(Excerpted passage)
Add TimeStepper base class plus ForwardBackward and RK4 time steppers

[mwarusz]

This PR adds a base class for all Omega time steppers and two concrete implementations of simple explicit time steppers:

• forward-backward scheme
• fourth order Runge Kutta scheme

A test for the above is also added. This PR depends on #109 and includes it with some modifications. Since this PR is missing comments and documentation and is based on a draft PR I am marking it also as a draft.

@hyungyukang

Checklist

• Documentation:
  • User's Guide has been updated
  • Developer's Guide has been updated
  • Documentation has been built locally and changes look as expected
• Testing
  • CTest unit tests for new features have been added per the approved design.
  • Unit tests have passed. Please provide a relevant CDash build entry for verification.

[hyungyukang]

Added the RK2 time stepper and opened a PR to mwarusz#1.

[mwarusz]

I merged @hyungyukang's RK2 PR into this branch.

(Exercise prompt)
In the time stepper pull request thread, which time stepper did hyungyukang add? Please answer in a few words.

(Recorded data)
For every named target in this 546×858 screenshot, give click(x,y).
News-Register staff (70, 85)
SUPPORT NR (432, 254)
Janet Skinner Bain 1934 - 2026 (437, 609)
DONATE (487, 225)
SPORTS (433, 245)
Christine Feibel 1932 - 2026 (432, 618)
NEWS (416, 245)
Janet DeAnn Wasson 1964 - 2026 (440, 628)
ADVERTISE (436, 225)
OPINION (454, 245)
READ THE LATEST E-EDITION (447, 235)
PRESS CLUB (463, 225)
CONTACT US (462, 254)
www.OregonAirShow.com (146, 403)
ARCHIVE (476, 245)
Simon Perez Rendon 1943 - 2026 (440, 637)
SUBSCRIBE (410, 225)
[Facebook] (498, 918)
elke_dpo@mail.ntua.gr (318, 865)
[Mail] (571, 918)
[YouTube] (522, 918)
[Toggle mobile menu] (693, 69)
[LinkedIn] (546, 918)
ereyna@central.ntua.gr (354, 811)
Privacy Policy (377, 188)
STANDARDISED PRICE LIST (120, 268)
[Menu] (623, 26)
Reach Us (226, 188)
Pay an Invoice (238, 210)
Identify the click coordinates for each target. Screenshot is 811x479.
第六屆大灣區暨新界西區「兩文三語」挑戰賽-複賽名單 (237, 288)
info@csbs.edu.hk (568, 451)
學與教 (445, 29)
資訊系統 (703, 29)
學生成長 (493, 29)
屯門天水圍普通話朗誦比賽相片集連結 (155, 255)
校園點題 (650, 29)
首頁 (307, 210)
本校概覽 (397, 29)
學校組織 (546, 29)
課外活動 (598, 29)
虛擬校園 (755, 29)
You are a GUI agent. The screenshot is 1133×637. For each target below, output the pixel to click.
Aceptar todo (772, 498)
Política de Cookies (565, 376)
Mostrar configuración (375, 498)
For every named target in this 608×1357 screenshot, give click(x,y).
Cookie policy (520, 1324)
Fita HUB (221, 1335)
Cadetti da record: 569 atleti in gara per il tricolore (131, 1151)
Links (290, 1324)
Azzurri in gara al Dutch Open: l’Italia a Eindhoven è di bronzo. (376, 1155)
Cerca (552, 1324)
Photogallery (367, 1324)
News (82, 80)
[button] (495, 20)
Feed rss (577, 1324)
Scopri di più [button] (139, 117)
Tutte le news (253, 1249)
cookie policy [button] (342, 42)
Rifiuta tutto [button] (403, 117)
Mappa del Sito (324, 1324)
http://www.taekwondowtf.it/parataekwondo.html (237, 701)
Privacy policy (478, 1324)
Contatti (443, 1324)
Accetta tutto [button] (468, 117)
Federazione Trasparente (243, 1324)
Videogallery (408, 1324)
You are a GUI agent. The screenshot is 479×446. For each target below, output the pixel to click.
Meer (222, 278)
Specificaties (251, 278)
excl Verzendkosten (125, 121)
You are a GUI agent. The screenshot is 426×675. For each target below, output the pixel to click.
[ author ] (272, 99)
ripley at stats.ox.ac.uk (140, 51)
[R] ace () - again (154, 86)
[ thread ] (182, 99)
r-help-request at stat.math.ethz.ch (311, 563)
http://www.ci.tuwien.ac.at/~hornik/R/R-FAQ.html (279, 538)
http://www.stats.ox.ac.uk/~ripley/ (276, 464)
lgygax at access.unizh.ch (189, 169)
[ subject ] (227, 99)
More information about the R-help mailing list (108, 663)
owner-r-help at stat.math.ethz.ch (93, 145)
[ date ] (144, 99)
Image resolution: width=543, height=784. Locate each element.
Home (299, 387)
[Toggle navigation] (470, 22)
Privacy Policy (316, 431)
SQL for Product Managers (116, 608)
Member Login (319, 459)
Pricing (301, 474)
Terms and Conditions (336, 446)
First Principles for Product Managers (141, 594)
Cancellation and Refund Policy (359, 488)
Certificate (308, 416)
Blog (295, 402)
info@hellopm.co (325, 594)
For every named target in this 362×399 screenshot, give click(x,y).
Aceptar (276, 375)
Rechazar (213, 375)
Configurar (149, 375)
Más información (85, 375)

(Answer in full)
The RK2 time stepper.